▶ **Task directions**
Exclude every picture. Output verbatim the lines from the one containing "Viewport: 878px width, 184px height." to the end of the data.

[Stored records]
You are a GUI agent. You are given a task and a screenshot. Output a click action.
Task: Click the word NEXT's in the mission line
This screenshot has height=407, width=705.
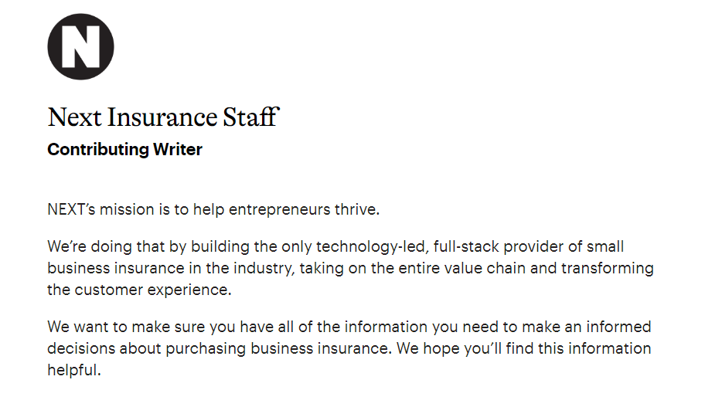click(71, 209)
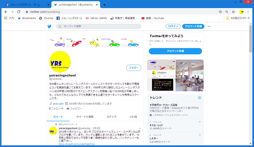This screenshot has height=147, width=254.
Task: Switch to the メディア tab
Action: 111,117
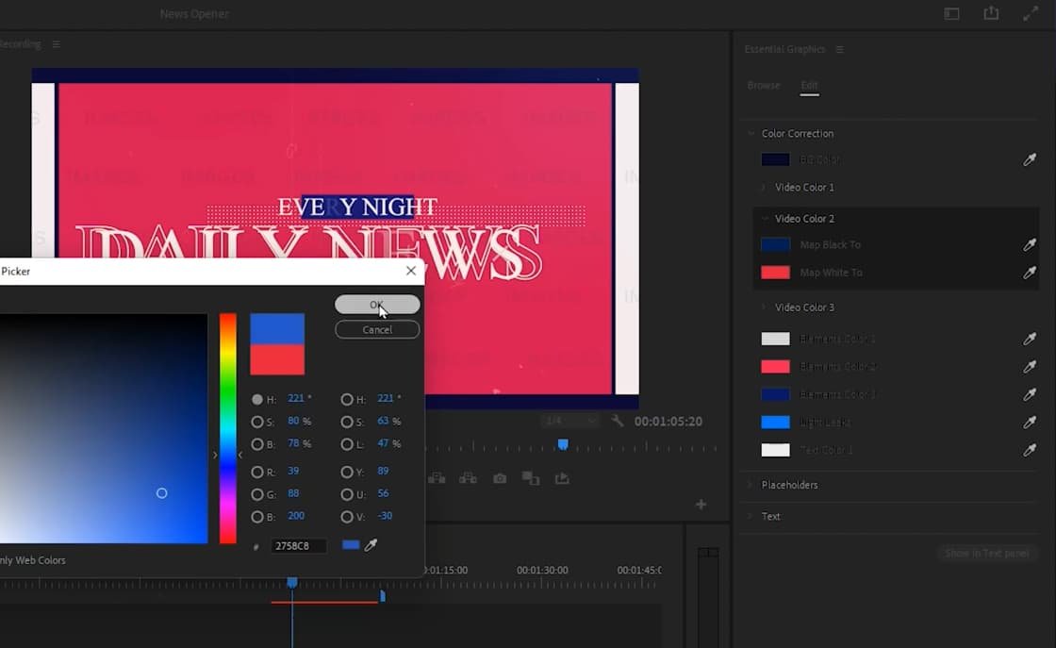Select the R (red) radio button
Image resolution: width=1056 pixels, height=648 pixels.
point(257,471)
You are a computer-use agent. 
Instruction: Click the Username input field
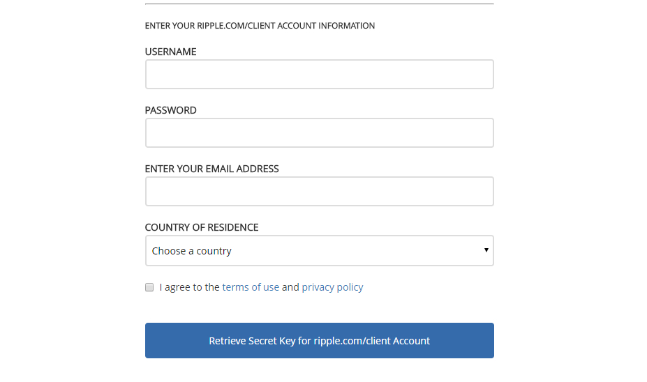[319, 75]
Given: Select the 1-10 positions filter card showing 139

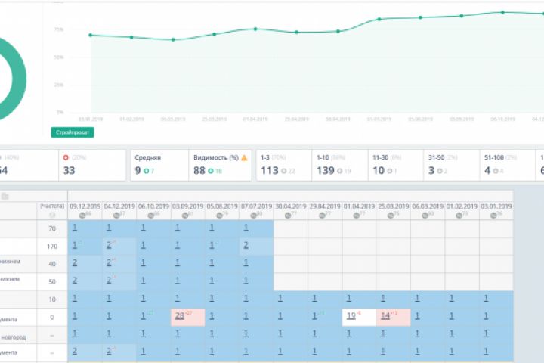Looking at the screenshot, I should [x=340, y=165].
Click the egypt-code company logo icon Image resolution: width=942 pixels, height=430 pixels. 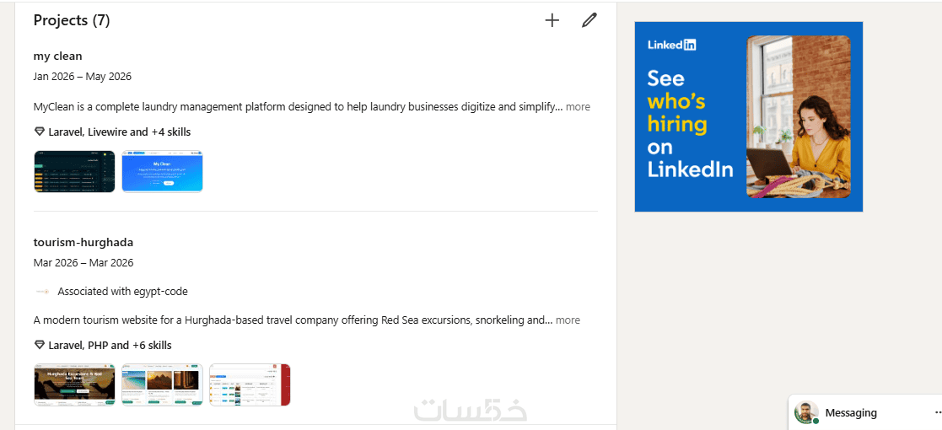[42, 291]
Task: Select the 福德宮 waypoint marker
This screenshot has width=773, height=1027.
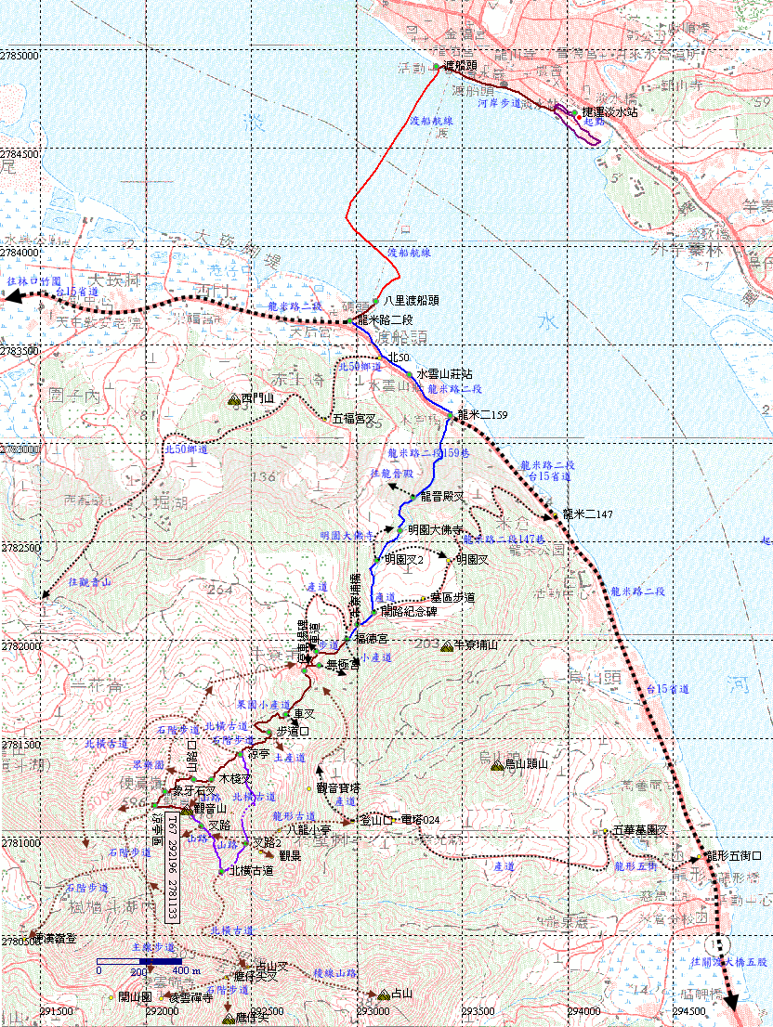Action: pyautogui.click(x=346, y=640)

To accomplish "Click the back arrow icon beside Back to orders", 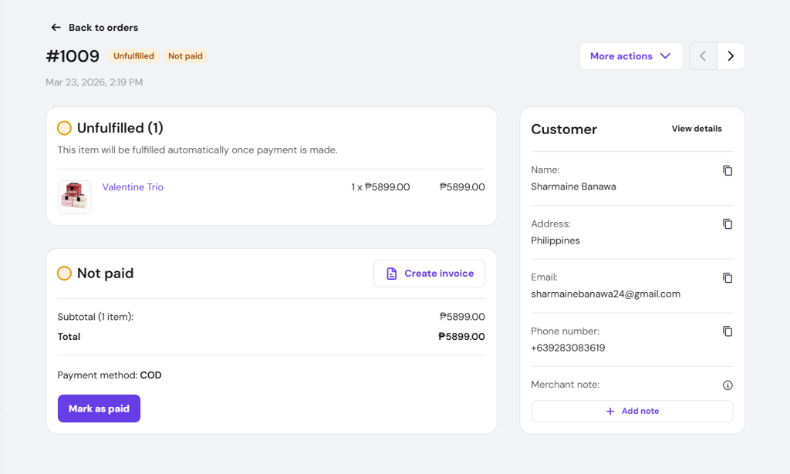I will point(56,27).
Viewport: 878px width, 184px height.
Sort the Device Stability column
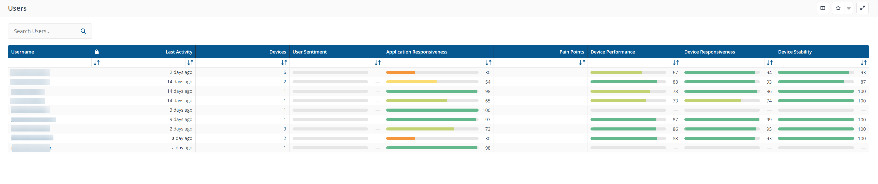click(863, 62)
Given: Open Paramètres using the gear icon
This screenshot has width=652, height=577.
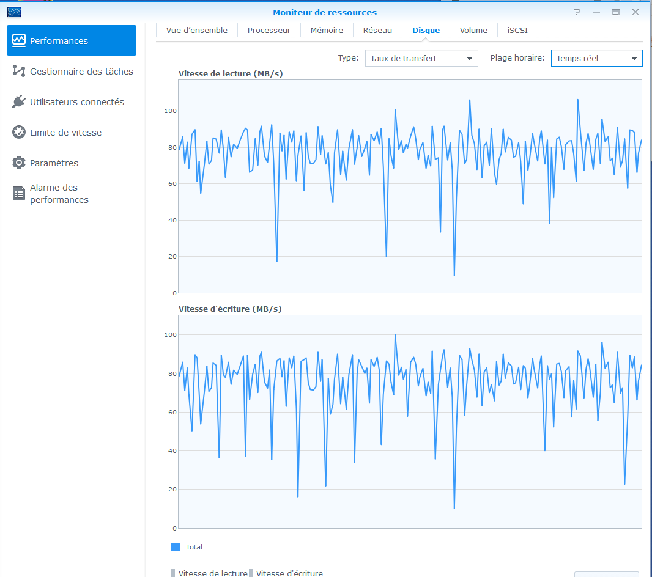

▶ **Exercise solution**
Viewport: 878px width, 184px height.
Sort the Device Stability column
click(863, 62)
Given: Open Paramètres using the gear icon
This screenshot has width=652, height=577.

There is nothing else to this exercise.